-- Begin Material supplied --

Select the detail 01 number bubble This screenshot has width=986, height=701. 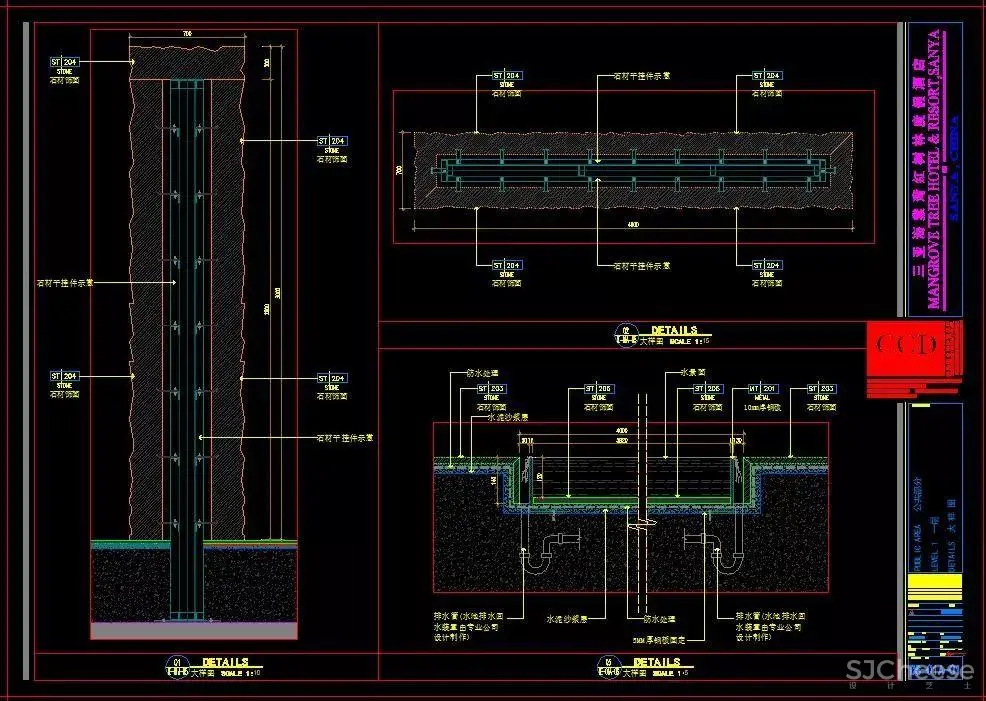pos(176,665)
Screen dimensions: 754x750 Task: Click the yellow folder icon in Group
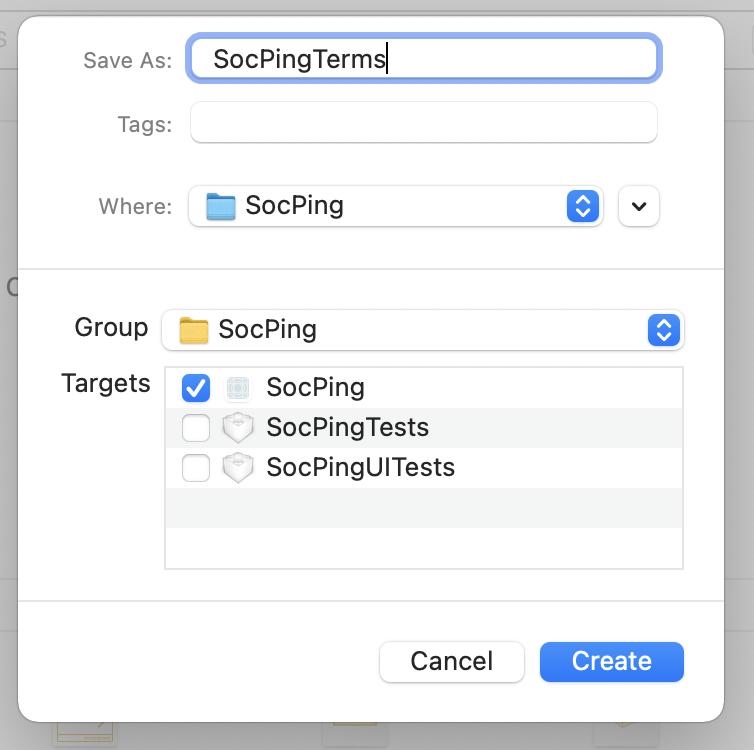pyautogui.click(x=193, y=330)
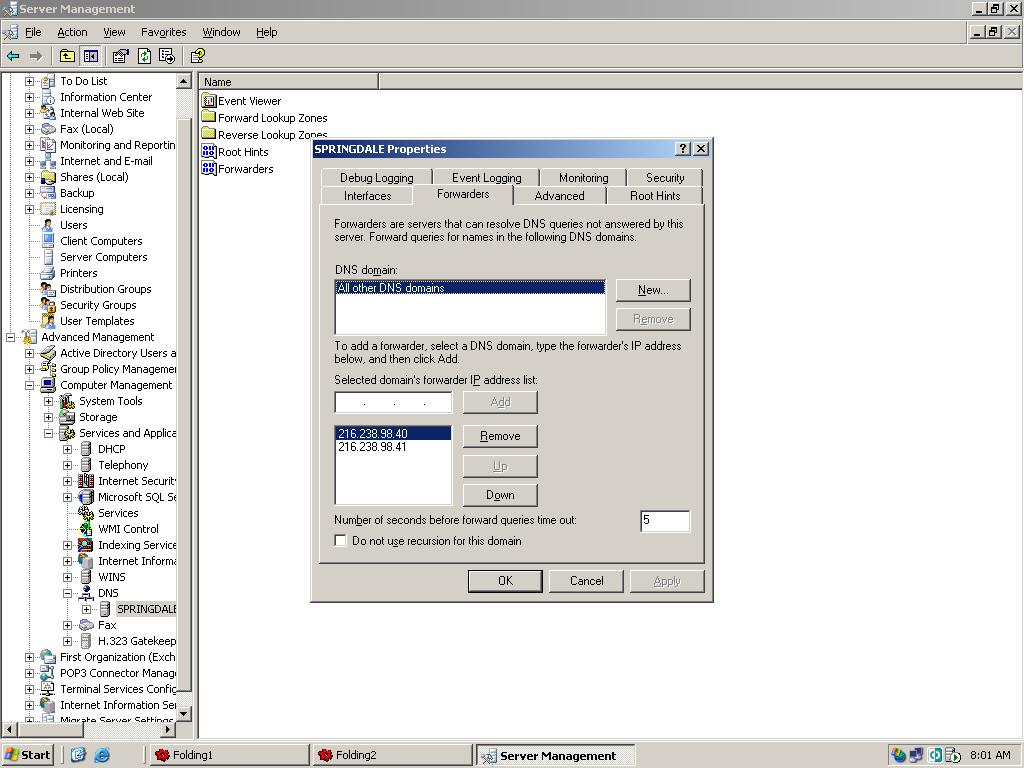Viewport: 1024px width, 768px height.
Task: Expand the DHCP tree node
Action: point(68,449)
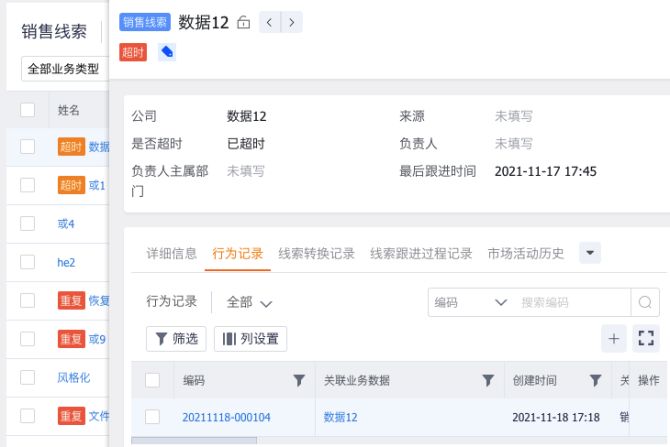Click the lock icon beside 数据12 title

click(x=244, y=22)
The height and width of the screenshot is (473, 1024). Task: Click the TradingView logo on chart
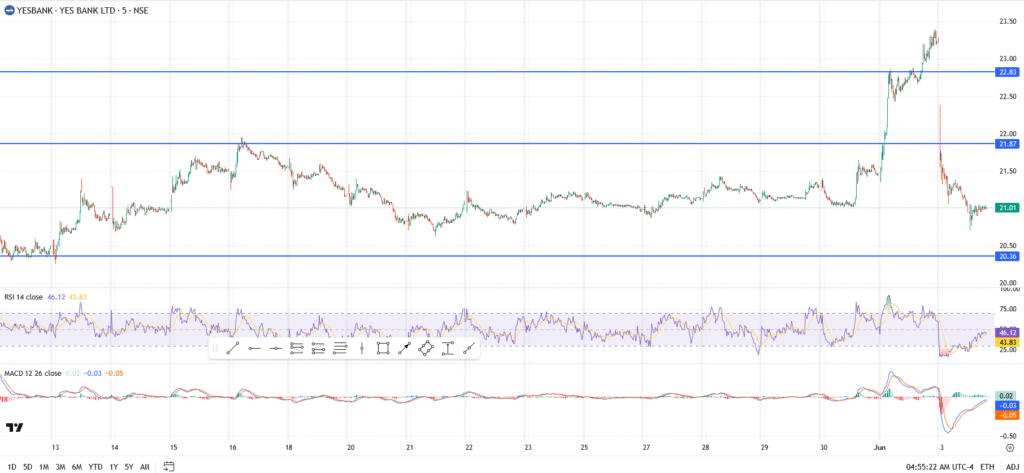coord(14,428)

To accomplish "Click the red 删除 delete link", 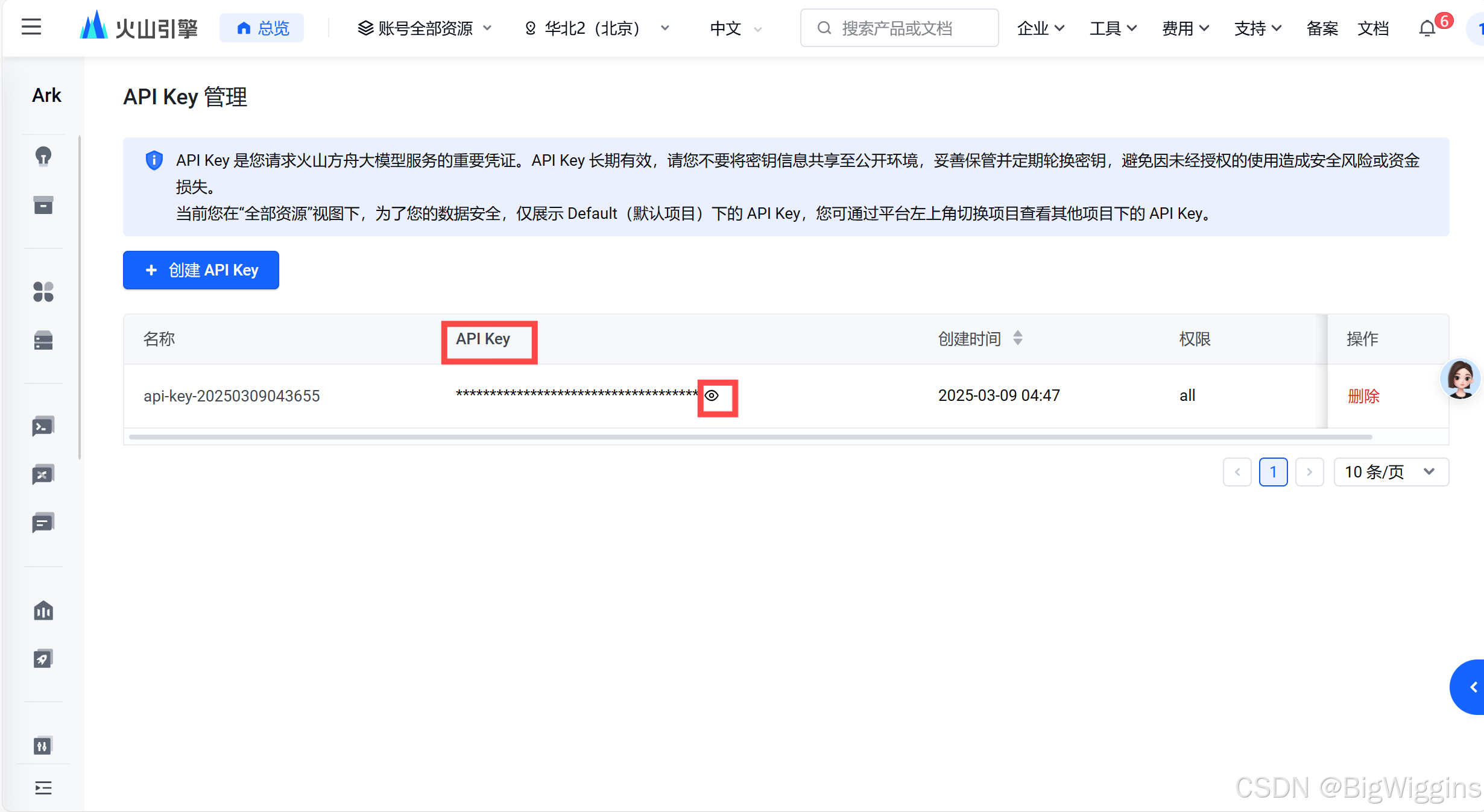I will 1363,396.
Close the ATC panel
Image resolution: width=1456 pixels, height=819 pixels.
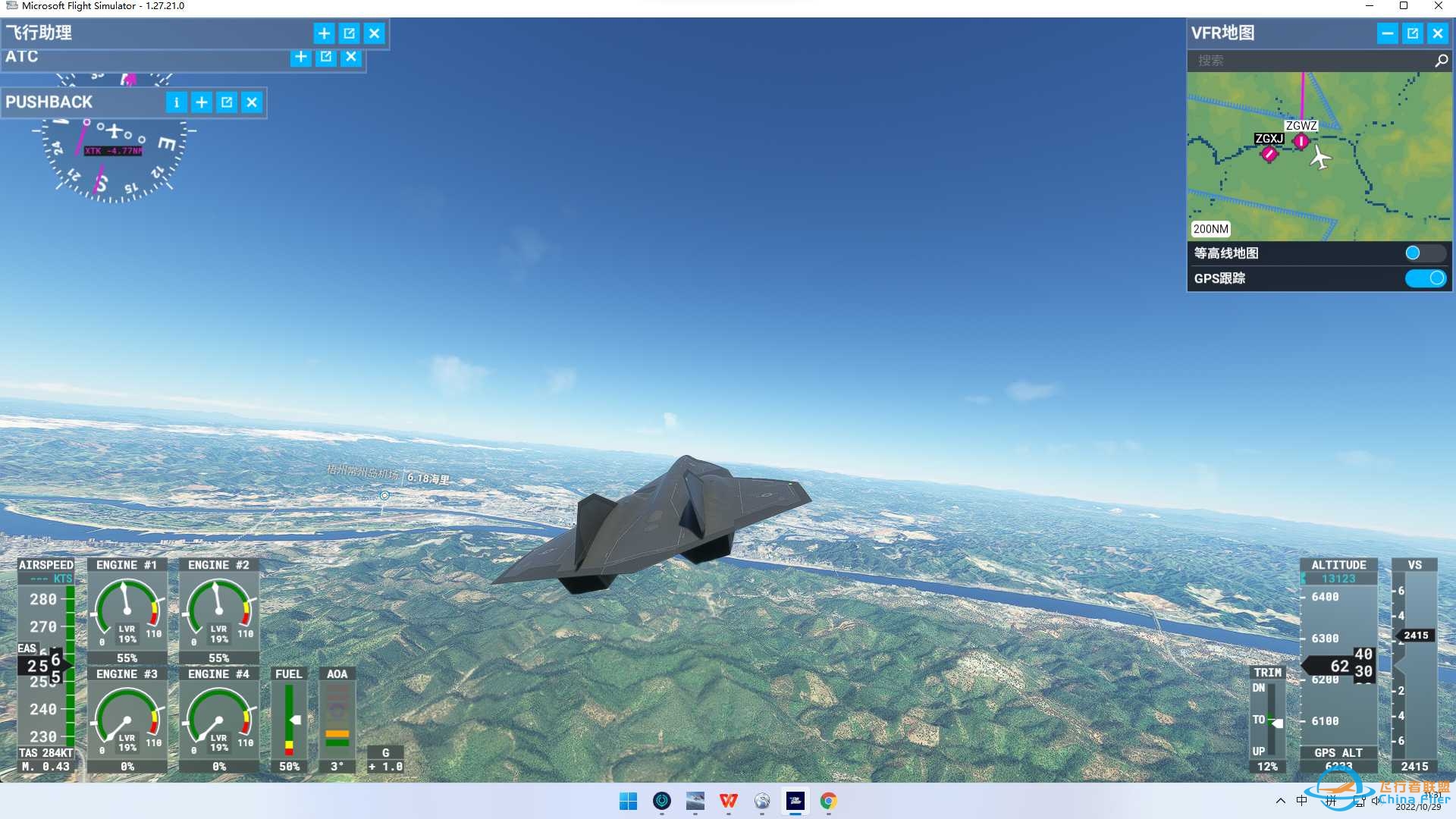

-- End Material supplied --

* _The task_: Copy the records from the line containing "Screen dimensions: 754x750" down to the line containing "click(x=244, y=22)", swapping "yellow" for "blue" and changing nothing else. Leave out the pictures.

* _Written solution_:
Screen dimensions: 754x750 Task: Click the blue folder icon in Group
pyautogui.click(x=193, y=330)
Viewport: 1024px width, 768px height.
Task: Expand the DHCP tree node
Action: point(68,449)
Click the lock icon beside 数据12 title

click(x=244, y=22)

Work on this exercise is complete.